Release Notes (Latest First)

Version 1.0.5 - Documentation improvements.

Version 1.0.4 - nonrepeat now always returns an OrderedSet. Clarified settest.

Version 1.0.3 - updated to be compatible with indxvec version 1.2.1. Improved munion.

Version 1.0.2 - some changes to printing to reflect changes to indxvec.

Version 1.0.1 - some tidying up of code, no changes of functionality.

Version 1.0.0 - stable version with some minor improvements to README.md (this document). Updated to indxvec = "^1" and Rust edition 2021.

Version 0.1.8 - infsup now returns Struct MinMax (defined in crate sets).

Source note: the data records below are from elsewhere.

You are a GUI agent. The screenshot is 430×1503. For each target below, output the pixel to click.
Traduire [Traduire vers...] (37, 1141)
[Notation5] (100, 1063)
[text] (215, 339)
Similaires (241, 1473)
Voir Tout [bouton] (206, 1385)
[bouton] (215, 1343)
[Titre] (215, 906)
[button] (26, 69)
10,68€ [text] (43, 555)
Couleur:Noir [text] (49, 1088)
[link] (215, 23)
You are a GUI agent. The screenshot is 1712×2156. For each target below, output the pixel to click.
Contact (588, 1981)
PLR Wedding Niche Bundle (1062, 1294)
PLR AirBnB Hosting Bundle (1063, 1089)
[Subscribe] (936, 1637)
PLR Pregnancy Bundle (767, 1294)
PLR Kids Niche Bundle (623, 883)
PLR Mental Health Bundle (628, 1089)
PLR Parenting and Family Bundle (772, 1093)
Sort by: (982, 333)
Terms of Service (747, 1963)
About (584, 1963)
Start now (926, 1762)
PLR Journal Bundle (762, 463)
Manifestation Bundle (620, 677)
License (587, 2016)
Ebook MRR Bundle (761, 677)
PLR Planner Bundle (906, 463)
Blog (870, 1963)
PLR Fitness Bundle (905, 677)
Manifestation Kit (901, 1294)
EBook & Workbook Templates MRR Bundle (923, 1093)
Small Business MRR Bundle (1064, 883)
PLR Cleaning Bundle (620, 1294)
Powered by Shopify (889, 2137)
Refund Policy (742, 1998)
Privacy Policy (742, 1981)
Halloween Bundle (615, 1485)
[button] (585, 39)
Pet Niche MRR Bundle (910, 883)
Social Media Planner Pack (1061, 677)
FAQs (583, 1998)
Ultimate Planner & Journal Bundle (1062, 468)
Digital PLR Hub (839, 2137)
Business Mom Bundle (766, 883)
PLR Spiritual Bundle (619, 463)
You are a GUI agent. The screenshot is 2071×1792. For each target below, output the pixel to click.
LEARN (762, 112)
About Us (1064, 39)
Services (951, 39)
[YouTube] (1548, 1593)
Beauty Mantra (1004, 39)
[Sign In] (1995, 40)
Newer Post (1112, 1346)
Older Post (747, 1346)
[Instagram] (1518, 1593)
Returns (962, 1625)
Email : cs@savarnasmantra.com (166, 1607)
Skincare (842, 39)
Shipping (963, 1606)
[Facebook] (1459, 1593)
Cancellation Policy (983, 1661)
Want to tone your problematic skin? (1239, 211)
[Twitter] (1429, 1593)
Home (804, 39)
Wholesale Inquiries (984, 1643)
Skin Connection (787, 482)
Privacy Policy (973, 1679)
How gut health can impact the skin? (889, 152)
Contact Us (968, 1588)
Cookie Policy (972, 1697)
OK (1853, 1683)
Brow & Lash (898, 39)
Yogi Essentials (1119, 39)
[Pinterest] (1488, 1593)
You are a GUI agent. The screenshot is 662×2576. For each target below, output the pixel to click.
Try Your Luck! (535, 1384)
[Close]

Version 0.1.7 - just some cosmetic cleaning up. No change of functionality from the previous version.

Version 0.1.6 - implemented MutSetOps for all set types and added some tests.

Version 0.1.5 - implemented SetOps for RankedSet, making the implementations now complete. Future work: adding mutable sets.

Version 0.1.4 - updated readme, implemented SetOps for IndexedSet.

Version 0.1.3 - fixed readme typos, improved tests, implemented SetOps for OrderedSet.

Version 0.1.2 - implemented SetOps trait for Struct Set. The other three Structs will follow in the next versions.

Version 0.1.1 - competed the associated functions for all initiations and conversions of the four set Structs.

Version 0.1.0 - first version, includes creation and conversions of the Structs representing the four types of sets.